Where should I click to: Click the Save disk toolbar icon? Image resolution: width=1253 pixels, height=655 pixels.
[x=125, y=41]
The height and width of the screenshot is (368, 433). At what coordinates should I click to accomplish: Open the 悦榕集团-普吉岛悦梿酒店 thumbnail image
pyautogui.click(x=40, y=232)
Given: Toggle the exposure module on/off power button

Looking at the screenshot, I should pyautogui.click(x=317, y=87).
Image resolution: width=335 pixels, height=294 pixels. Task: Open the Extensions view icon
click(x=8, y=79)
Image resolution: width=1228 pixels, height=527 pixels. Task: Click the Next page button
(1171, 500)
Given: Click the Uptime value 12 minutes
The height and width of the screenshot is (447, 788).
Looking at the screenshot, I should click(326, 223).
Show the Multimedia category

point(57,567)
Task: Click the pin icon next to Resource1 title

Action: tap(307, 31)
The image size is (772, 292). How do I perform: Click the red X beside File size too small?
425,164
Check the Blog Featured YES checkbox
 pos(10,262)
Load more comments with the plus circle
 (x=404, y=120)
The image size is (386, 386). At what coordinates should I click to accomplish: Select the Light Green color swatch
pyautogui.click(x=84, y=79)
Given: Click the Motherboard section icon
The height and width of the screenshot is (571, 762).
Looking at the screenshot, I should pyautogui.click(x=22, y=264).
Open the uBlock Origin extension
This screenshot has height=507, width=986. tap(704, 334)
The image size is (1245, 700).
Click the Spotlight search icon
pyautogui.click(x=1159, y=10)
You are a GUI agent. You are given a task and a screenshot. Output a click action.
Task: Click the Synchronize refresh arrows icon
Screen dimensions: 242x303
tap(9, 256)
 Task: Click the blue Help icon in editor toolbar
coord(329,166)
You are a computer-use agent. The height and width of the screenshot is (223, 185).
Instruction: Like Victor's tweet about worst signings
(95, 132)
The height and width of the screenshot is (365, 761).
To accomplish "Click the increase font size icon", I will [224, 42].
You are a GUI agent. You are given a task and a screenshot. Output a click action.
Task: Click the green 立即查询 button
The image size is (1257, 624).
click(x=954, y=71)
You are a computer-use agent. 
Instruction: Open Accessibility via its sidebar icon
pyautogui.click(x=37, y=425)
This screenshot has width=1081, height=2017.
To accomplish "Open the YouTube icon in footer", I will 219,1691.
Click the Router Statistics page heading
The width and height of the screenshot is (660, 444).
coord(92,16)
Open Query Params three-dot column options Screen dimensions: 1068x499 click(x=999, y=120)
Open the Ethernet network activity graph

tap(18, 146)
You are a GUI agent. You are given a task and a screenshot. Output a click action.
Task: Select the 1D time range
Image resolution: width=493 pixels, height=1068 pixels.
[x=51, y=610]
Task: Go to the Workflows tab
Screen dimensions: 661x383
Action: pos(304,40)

:::::

#### TO DO:
Where a line in the listing above contains "computer", copy that line.

#### ANSWER TO THIS PROBLEM:
You are a computer-use agent. The height and width of the screenshot is (223, 185).
You are a computer-use agent. 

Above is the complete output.